▸ **SOURCE TEXT**
# # # # # # #

In [1]:
import os

In [2]:
from pathlib import Path

In [3]:
from dataclasses import dataclass

In [4]:
@dataclass
class DataIngestionConfig:
  root_dir:Path
  source_url:str
  local_data_file:Path
  unzip_dir:Path

In [5]:
@dataclass
class DataTransformConfig:
  root_dir:Path
  local_data_file: Path
  train_path: Path
  test_path: Path

In [6]:
@dataclass
class DataCleaningConfing:
  root_dir: Path
  train_path: Path
  test_path: Path
  cleaned_train_path: Path
  cleaned_test_path: Path

In [7]:
@dataclass
class ModelTrainingConfig:
  root_dir:Path
  cleaned_train_path: Path
  cleaned_test_path: Path
  model:Path  

In [8]:
@dataclass
class ModelValidationConfig:
    root_dir: Path
    cleaned_test_path:Path
    model: Path
    scores: Path
    ResidualDistribution: Path
    ResidualsVSPredictions: Path
    

In [9]:
import os
os.chdir('..')


In [10]:
from src.datascience.constants import *
from src.datascience.utils.common import *

In [11]:
os.chdir('C:/Users/bored/Music/My_own/research')

In [12]:
%pwd

'C:\\Users\\bored\\Music\\My_own\\research'

In [13]:
config_filepath=CONFIG_FILE_PATH

In [14]:
print(config_filepath.absolute())

C:\Users\bored\Music\My_own\config\config.yaml


In [15]:
class ConfigurationManager:
  def __init__(self,config_filepath=CONFIG_FILE_PATH,
               schema_filepath=SCHEMA_FILE_PATH,
               params_filepath=PARAMS_FILE_PATH):
    print(schema_filepath)

# # # # # # #

▸ **RECORDED DATA**
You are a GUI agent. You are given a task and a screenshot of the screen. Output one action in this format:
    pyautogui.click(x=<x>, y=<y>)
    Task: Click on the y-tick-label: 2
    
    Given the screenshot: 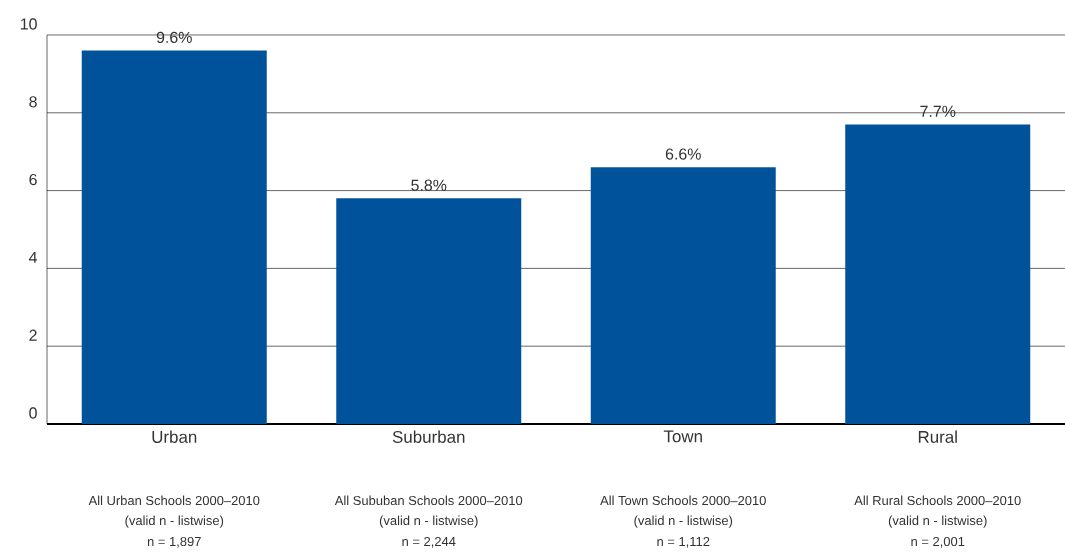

# # # # # # #

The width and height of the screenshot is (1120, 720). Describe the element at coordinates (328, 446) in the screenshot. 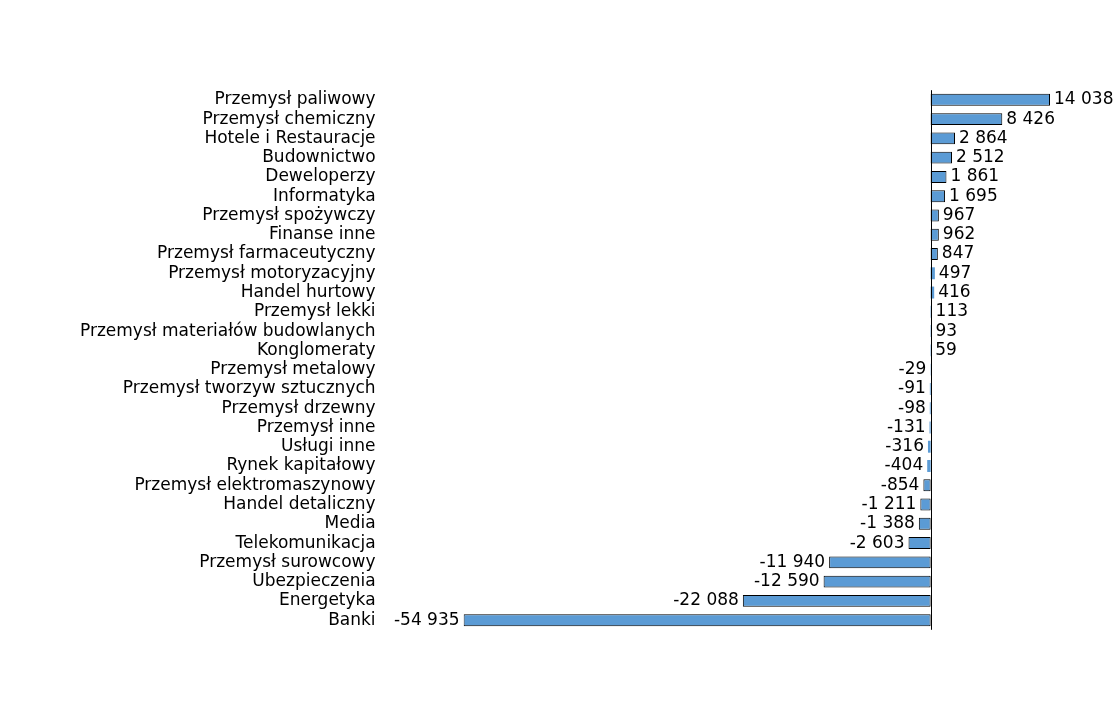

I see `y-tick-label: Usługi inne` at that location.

# # # # # # #

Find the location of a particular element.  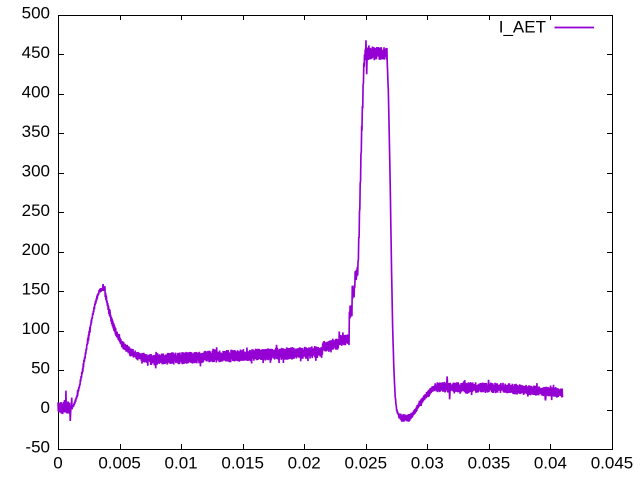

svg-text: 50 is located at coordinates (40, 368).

# # # # # # #

▸ **EXERCISE 1**
Using the notebook, mark each statement yes or no and quote the exact words of the notebook that settle it. (a) ModelValidationConfig includes a field called scores. (b) The absolute path printed for config_filepath ends in config.yaml. (c) The %pwd command reports a directory named src.
▸ **EXERCISE 2**
Retype the part of the notebook that opens with the words containing "C:\Users\bored\Music\My_own\config\config.yaml" and closes with "print(schema_filepath)".
▸ **EXERCISE 3**
In the notebook, why does printing config_filepath.absolute() show a path to config.yaml?
The items are not needed for any of this work.

▸ **EXERCISE RESPONSE 1**
(a) Yes: "scores: Path"
(b) Yes: "C:\Users\bored\Music\My_own\config\config.yaml"
(c) No: "'C:\\Users\\bored\\Music\\My_own\\research'"

▸ **EXERCISE RESPONSE 2**
C:\Users\bored\Music\My_own\config\config.yaml


In [15]:
class ConfigurationManager:
  def __init__(self,config_filepath=CONFIG_FILE_PATH,
               schema_filepath=SCHEMA_FILE_PATH,
               params_filepath=PARAMS_FILE_PATH):
    print(schema_filepath)

▸ **EXERCISE RESPONSE 3**
In [13] assigns config_filepath=CONFIG_FILE_PATH. In [14] then prints the absolute form of that value, which is C:\Users\bored\Music\My_own\config\config.yaml.